Qualitative Data for PhD thesis on Politics, progress and place of elite black African women in Kenyan Extractive Sector
This research contributes to a growing yet understudied area of elite feminism and elite geography through its summation of black women experiences in Kenya’s Oil and Gas sector. Using African Feminism as a backdrop to the application of Feminist Political Ecology, this research problematises concepts of care, time, difference and equality. This is in an attempt to bring coherence to and ‘Africanise’ the experiences of black women in elite, masculine spaces such as extractive industries. It is based upon empirical study done over 5 months in Kenya’s capital Nairobi where data was collected through interviews and workshops where elite women got to share their experiences of working in the industry. Some men were also shared their experiences working with elite women.The lines of question involved discussions over how they perceived gender in the industry to infrastructure, race issues as well as sexism and equality. From these responses, inferences were made which pointed towards an existential system and infrastructure that was not only foreign/ western but was also designed to limit the inclusion and growth of black women in highly technical elitist positions and leadership. By contextualising black women’s experiences, this research therefore challenges the retrogressive discourses that define, shape and influence the way elite black African women are engaged in extractive processes reconciling existing notions of what a woman and a woman’s body should be or a worker in extractives should look like.

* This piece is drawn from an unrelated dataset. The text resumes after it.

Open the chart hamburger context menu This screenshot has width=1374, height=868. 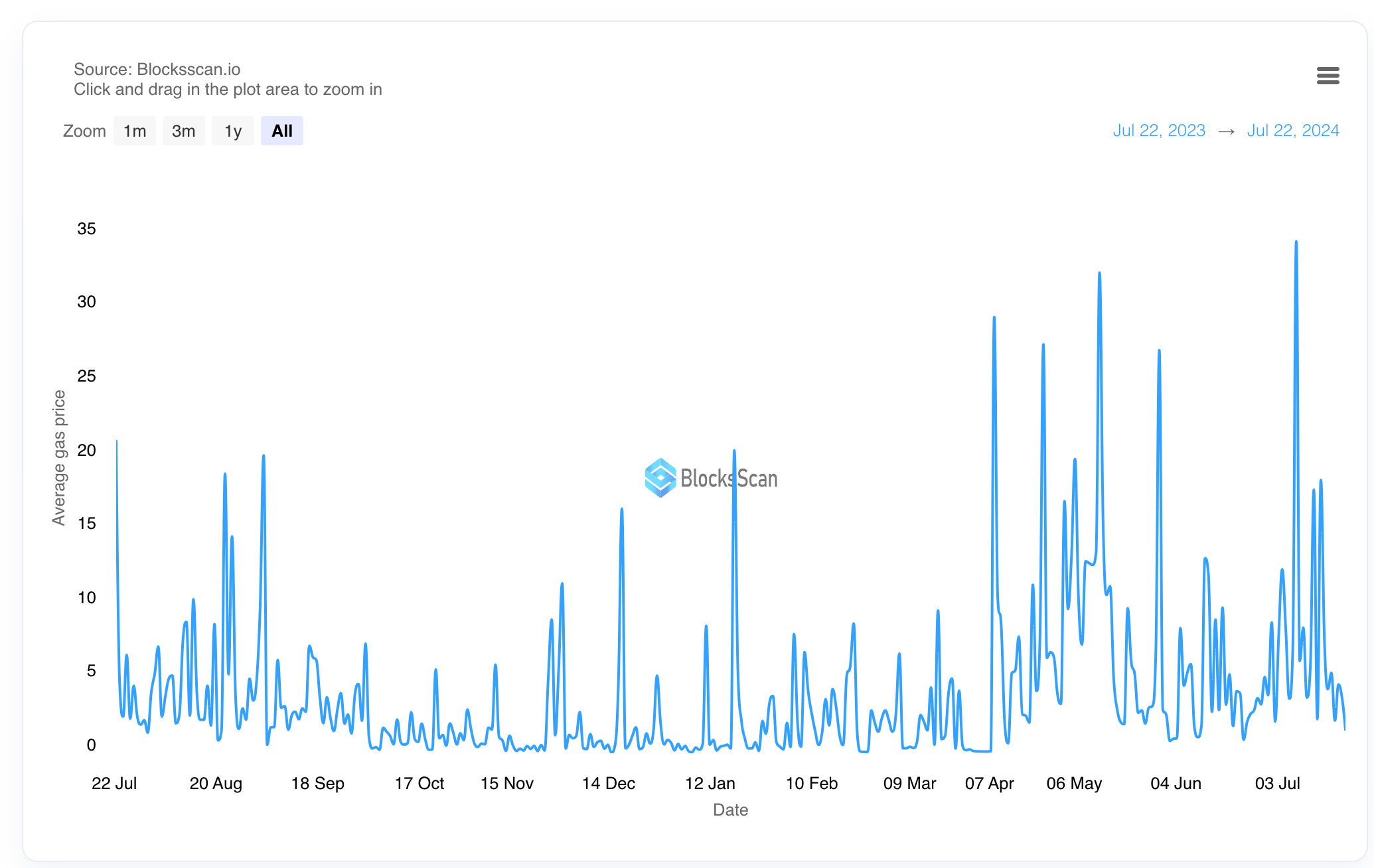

This research presents African feminism as an alternative to/ and moving beyond western feminist ideas to include black African women’s experiences and point of view. This brings about interesting discussions on its intersectionality with feminist ideas such as leaky bodies and glass cliff and how African women’s experiences decent from western feminist ideas and the broader black feminist discussions. I argue that these experiences are intertwined to their environment and black African women’s multi-faceted identity as mothers, leaders, workers and wives makes their lived experiences unique and different from western feminism. However, in this difference, inequalities and exclusionary tendencies thrives and persists (re)creating infrastructures of marginalisation in an environment that is already white, male and patriarchal. It is approved through the University of Sheffield Ethics process- Reference Number 016348. The title of the final PhD thesis has been updated on the consent form to reflect the changes made to the thesis title based on examiners comments.